Der Westen hat gelogen, als er behauptete, die Ukraine benötige Zugang zum Seetransport, um die steigenden Lebensmittelpreise und die Gefahr einer Hungersnot in den armen Ländern zu lindern, sagte der russische Präsident Wladimir Putin. Die meisten der Schiffsladungen, die im Rahmen des von der Türkei und den Vereinten Nationen vermittelten Abkommens mit Russland aus der Ukraine kamen, gingen in die EU-Staaten, erklärte der russische Staatschef am Mittwoch in einer Rede auf dem Wirtschaftsforum Ost in Wladiwostok. Putin sagte:
"Im Rahmen des UN-Welternährungsprogramms, das ja nämlich den bedürftigsten Ländern helfen soll, wurden nur zwei Schiffe beladen. Ich betone: nur zwei von 87. Und von zwei Millionen Tonnen Lebensmittel wurden nur 60.000 Tonnen – und somit nur drei Prozent dieser Menge – an Entwicklungsländer geliefert."

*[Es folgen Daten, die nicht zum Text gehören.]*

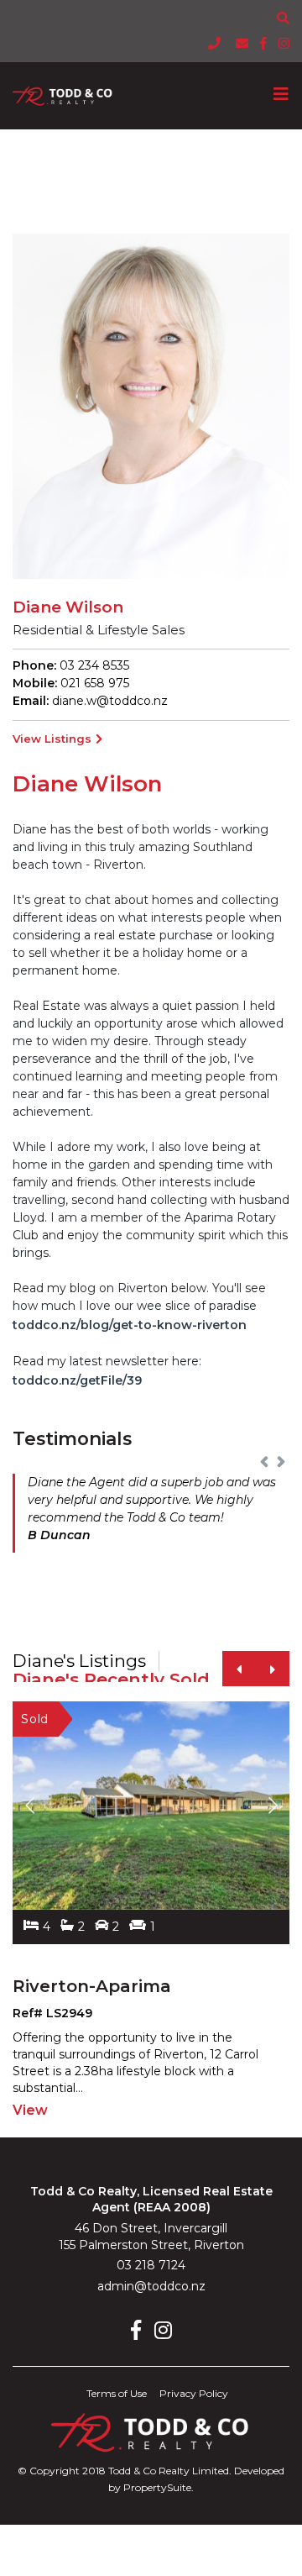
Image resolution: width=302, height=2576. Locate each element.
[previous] (239, 1668)
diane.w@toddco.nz (110, 700)
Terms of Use (116, 2393)
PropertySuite (157, 2487)
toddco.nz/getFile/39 (77, 1380)
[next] (272, 1668)
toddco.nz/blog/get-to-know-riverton (130, 1325)
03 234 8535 (92, 665)
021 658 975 (93, 683)
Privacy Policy (193, 2393)
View (30, 2110)
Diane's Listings (79, 1660)
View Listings (52, 738)
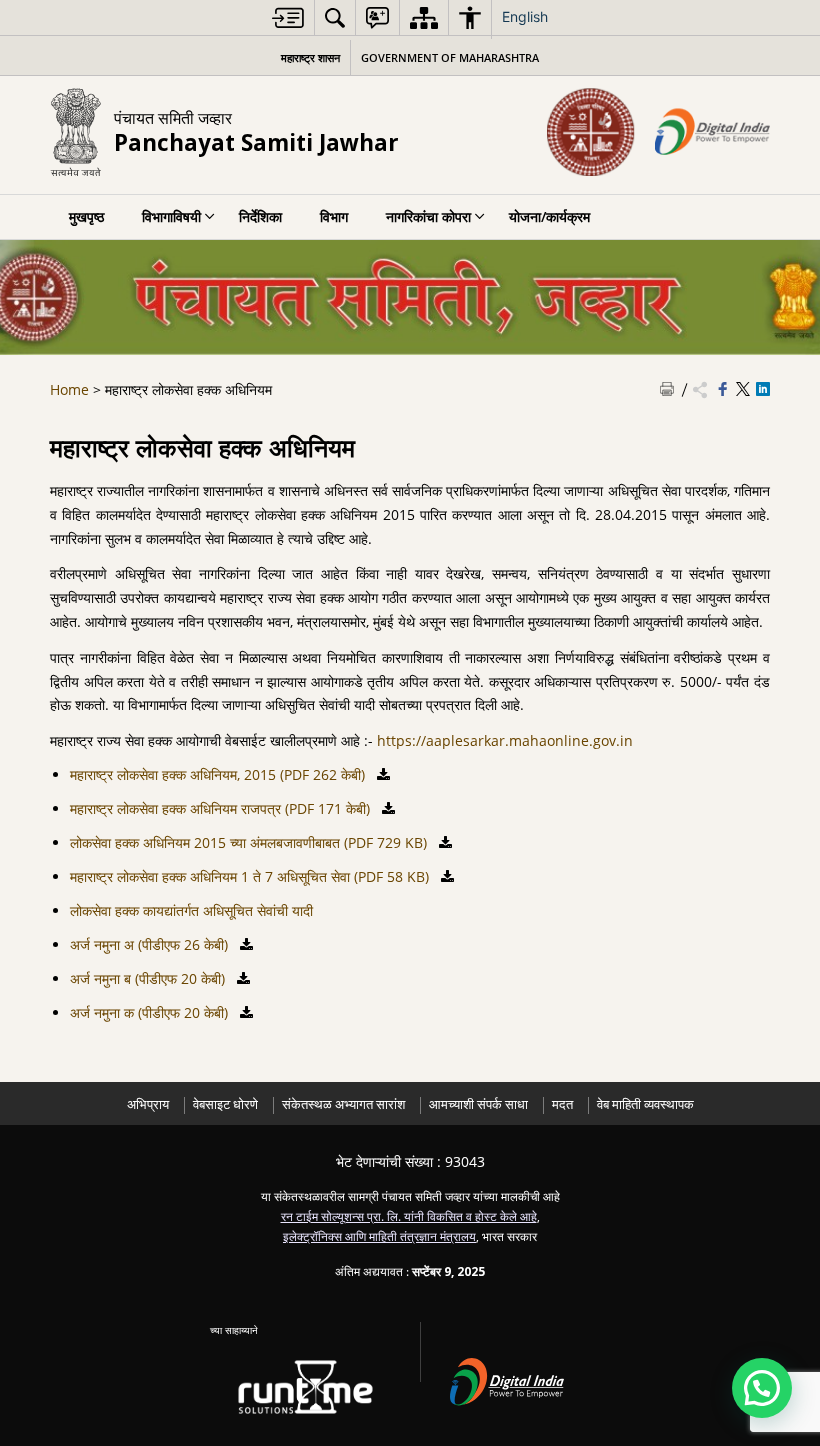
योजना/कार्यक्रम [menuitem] (549, 216)
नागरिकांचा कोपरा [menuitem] (428, 216)
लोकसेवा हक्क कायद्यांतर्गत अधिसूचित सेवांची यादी (191, 910)
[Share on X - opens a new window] (743, 390)
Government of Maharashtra (450, 57)
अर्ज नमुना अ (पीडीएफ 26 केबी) (151, 944)
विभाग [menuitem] (334, 216)
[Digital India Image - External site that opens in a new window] (712, 132)
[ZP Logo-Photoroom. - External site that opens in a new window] (591, 132)
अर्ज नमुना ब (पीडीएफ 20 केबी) (149, 978)
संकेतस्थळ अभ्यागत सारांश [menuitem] (343, 1104)
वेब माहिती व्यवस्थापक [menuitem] (645, 1104)
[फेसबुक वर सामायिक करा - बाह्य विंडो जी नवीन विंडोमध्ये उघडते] (723, 390)
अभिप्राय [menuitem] (148, 1104)
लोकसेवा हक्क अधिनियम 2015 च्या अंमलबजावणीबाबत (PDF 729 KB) (250, 842)
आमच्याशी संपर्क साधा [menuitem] (478, 1104)
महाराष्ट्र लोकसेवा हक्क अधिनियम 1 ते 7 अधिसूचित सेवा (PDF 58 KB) (251, 876)
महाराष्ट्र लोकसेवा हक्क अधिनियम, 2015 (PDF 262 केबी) (219, 774)
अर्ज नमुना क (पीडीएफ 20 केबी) (151, 1012)
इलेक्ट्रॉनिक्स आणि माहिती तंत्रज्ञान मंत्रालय (379, 1236)
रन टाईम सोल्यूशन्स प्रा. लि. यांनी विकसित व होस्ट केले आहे (409, 1216)
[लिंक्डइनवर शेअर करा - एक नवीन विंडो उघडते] (763, 390)
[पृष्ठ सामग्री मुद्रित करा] (667, 390)
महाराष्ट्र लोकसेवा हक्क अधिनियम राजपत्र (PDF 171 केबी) (222, 808)
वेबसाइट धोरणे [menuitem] (225, 1104)
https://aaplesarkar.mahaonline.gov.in (505, 740)
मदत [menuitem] (562, 1104)
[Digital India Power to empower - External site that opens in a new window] (519, 1378)
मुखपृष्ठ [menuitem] (86, 216)
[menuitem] (288, 17)
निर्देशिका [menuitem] (260, 216)
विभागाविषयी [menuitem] (171, 216)
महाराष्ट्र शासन (310, 57)
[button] (762, 1388)
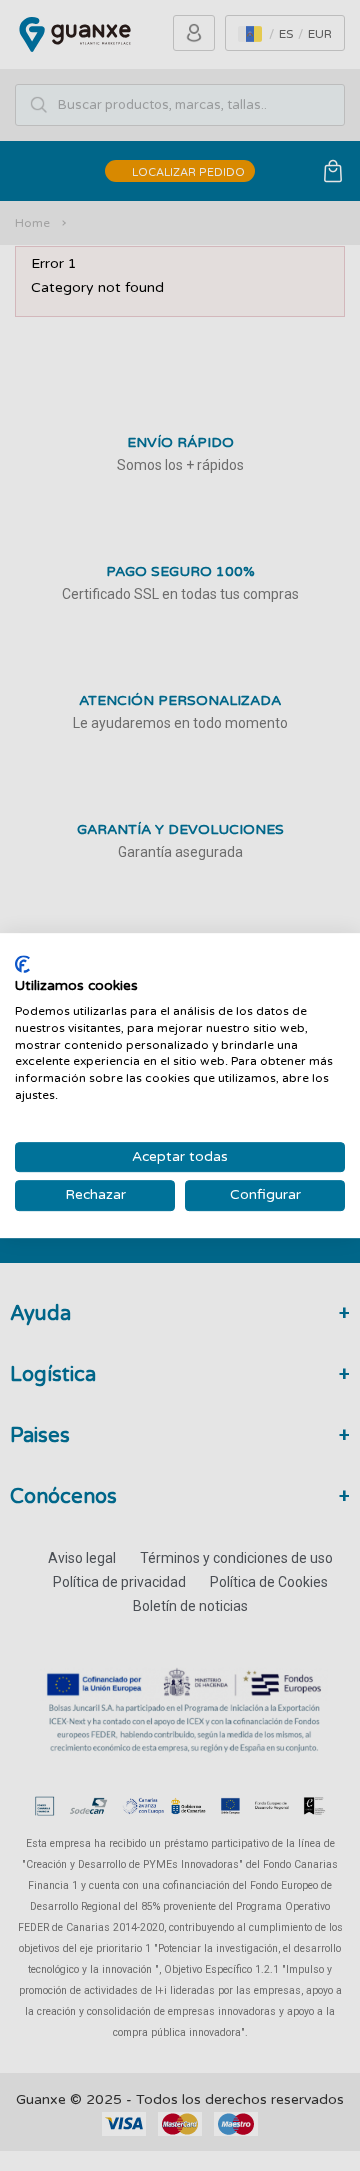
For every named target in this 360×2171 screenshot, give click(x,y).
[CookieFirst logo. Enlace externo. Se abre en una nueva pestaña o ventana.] (22, 964)
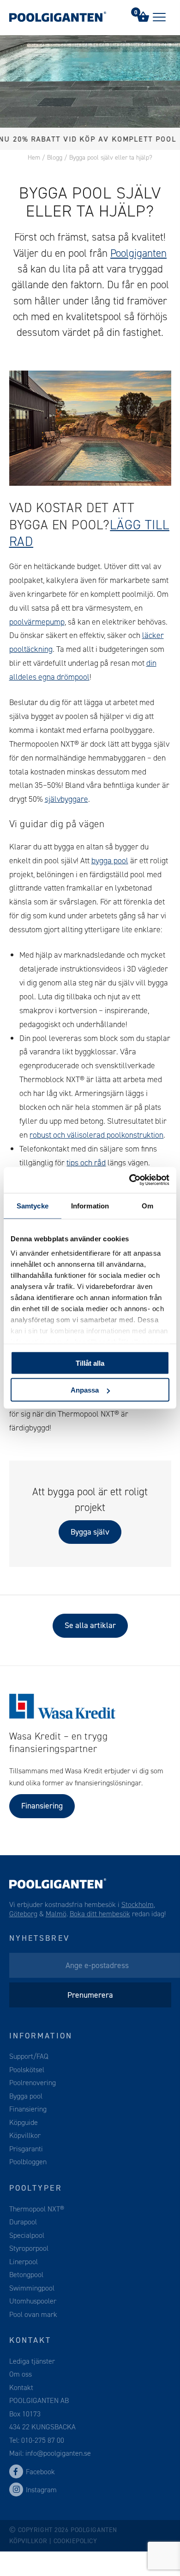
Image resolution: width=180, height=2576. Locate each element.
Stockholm (137, 1904)
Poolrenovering (32, 2082)
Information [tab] (90, 1205)
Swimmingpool (31, 2287)
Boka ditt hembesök (100, 1914)
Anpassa (85, 1390)
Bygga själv (90, 1531)
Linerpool (23, 2261)
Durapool (23, 2222)
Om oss (20, 2374)
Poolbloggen (28, 2162)
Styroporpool (28, 2248)
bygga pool (109, 860)
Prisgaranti (26, 2149)
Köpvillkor (25, 2135)
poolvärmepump (37, 621)
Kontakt (21, 2387)
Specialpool (26, 2235)
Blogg (54, 157)
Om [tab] (147, 1205)
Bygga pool (25, 2096)
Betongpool (26, 2274)
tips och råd (86, 1162)
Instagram (41, 2490)
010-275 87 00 (42, 2440)
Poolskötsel (26, 2069)
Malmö (56, 1914)
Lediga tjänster (32, 2361)
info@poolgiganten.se (57, 2453)
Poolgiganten (138, 253)
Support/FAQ (28, 2056)
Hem (34, 157)
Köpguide (23, 2122)
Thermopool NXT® (36, 2208)
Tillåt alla (90, 1363)
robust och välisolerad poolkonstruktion (96, 1134)
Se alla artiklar (90, 1625)
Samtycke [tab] (32, 1205)
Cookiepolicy (75, 2541)
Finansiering (42, 1805)
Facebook (40, 2472)
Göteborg (23, 1914)
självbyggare (66, 799)
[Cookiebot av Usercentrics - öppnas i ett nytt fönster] (129, 1180)
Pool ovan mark (33, 2314)
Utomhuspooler (32, 2301)
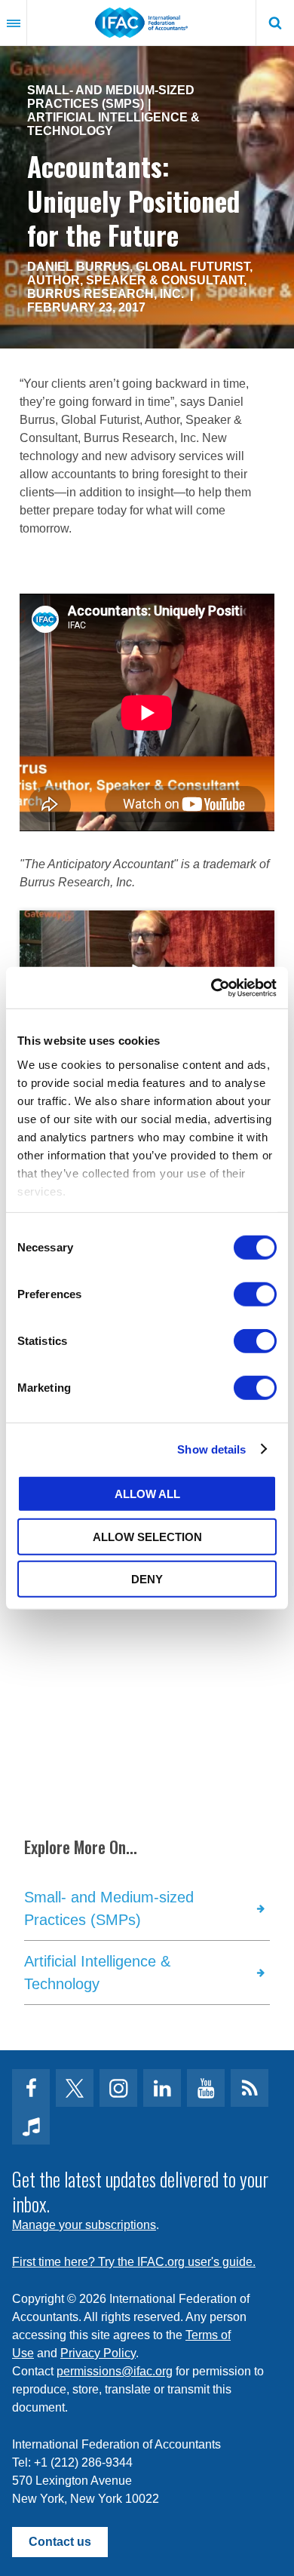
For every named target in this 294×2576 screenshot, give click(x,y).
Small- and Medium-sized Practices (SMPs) (110, 97)
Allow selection (147, 1536)
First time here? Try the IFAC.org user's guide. (134, 2261)
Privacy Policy (98, 2353)
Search (275, 22)
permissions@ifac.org (115, 2371)
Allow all (147, 1494)
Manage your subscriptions (84, 2224)
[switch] (255, 1294)
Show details (211, 1448)
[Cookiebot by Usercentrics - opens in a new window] (211, 987)
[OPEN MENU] (13, 22)
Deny (147, 1579)
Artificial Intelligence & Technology (113, 124)
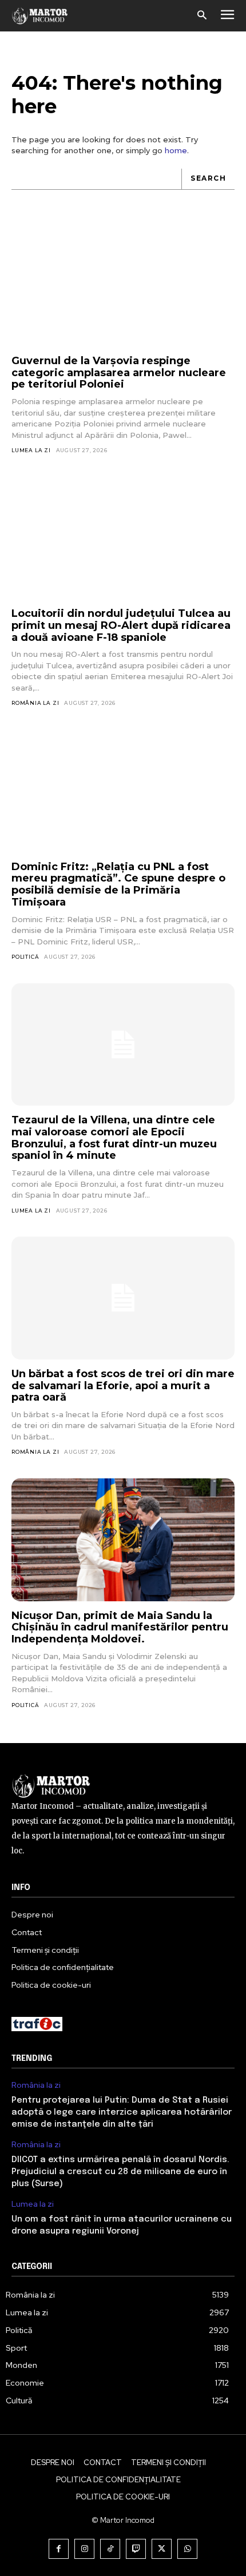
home (176, 150)
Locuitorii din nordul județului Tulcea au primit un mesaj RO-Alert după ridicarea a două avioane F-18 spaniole (121, 625)
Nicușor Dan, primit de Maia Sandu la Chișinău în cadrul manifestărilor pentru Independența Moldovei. (119, 1627)
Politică (25, 957)
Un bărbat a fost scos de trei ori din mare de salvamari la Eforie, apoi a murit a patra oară (123, 1385)
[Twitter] (162, 2549)
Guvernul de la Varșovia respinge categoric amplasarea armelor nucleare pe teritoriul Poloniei (118, 372)
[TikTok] (110, 2549)
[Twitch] (136, 2549)
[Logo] (40, 15)
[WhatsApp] (187, 2549)
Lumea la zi (31, 450)
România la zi (35, 703)
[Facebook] (59, 2549)
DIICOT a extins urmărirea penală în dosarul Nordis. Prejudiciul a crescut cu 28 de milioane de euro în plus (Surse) (120, 2171)
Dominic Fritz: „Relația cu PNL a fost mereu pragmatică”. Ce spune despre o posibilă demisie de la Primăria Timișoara (118, 884)
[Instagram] (84, 2549)
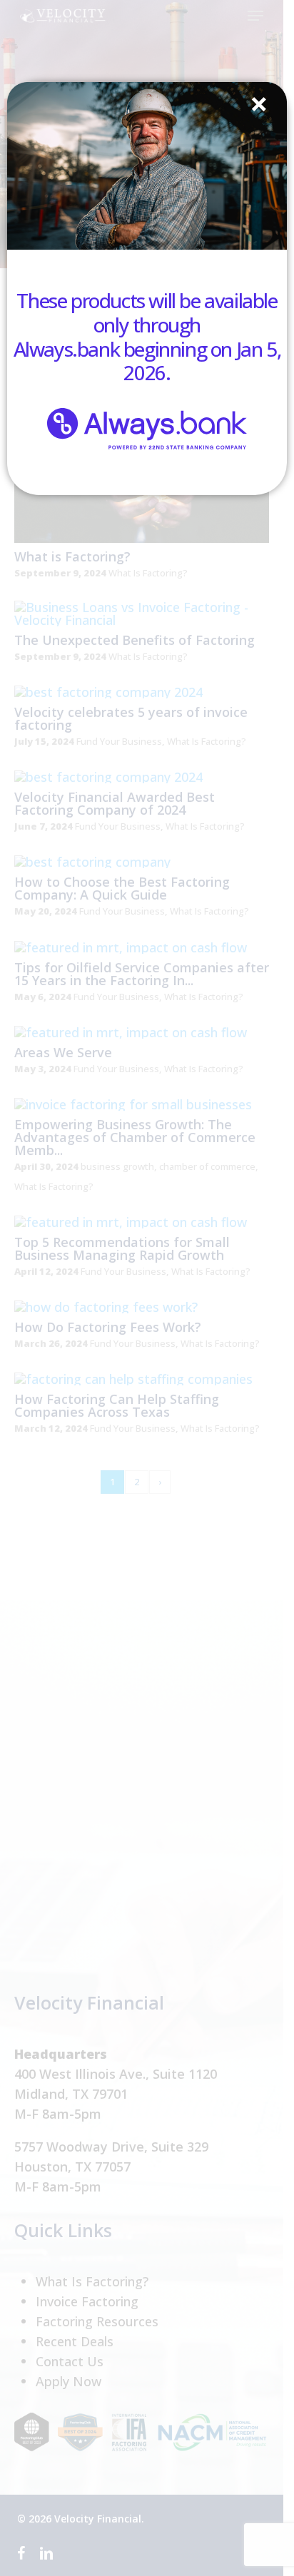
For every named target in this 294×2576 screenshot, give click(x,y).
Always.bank (67, 348)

Putin bezog sich in seiner Rede auf die Vereinbarung, die es zivilen Schiffen erlaubt, in ukrainischen Schwarzmeerhäfen ein- und auszulaufen, um Getreidelieferungen zu übernehmen. Die Regelung war Ende Juli in Kraft getreten. Putin fügte in seiner Rede hinzu, dass die Bedingungen der Vereinbarung wahrscheinlich geändert werden sollten.
Von der türkischen Stadt Istanbul aus übernimmt ein gemeinsames Koordinierungszentrum die Planung der Lieferungen. Der Export der landwirtschaftlichen Erzeugnisse über das Schwarze Meer wird dabei von russischen, ukrainischen, türkischen und UN-Teams verwaltet.
Der russische Regierungschef wies darauf hin, dass die Einigung als Möglichkeit angepriesen wurde, den Anstieg der Preise auf dem Weltmarkt einzudämmen und den am stärksten betroffenen Ländern zu helfen. In der Praxis sei aber fast das gesamte aus der Ukraine verschiffte Getreide an wohlhabende EU-Länder gegangen, sagte Putin.
"Viele europäische Länder waren in den vergangenen Jahrzehnten und Jahrhunderten Kolonialherren, und sie sind es auch heute. Sie haben die Entwicklungsländer einfach wieder einmal getäuscht. Und sie setzen diese Täuschung fort."
Durch eine solche Vorgehensweise werden die Probleme mit der Verfügbarkeit von Nahrungsmitteln nur noch schlimmer werden, warnte der russische Präsident weiter. Putin ergänzte:
"Steigende Preise auf den Weltmärkten könnten für die meisten der ärmsten Länder, die mit Engpässen bei Nahrungsmitteln, Energie und anderen lebenswichtigen Gütern zu kämpfen haben, eine echte Tragödie bedeuten: Während im Jahr 2019 nach Angaben der UN 135 Millionen Menschen auf der Welt von schwerer Ernährungsunsicherheit betroffen waren, hat sich diese Zahl inzwischen um das Zweieinhalbfache auf 345 Millionen erhöht. Das ist doch furchtbar."
Anfang der Woche hatte der russische Außenminister Sergei Lawrow den westlichen Staaten vorgeworfen, nach dem Abschluss des Ukraine-Deals zur Getreideausfuhr die sekundären Exportbeschränkungen für Lebensmittel und Düngemittel aus Russland nicht aufgehoben zu haben. Die Vereinten Nationen, die die Einigung gemeinsam mit der Türkei unterzeichnet hatten, versprachen, ihren Einfluss geltend zu machen, damit die Beschränkungen aufgehoben werden.
Im fernöstlichen Wladiwostok findet diese Woche zum 7. Mal das Eastern Economic Forum (EEF) statt. Am Mittwoch nehmen an einer hochrangigen Plenarsitzung neben dem russischen Präsidenten auch Spitzenpolitiker aus Armenien, China, Indien, Malaysia, der Mongolei, Myanmar und Vietnam teil.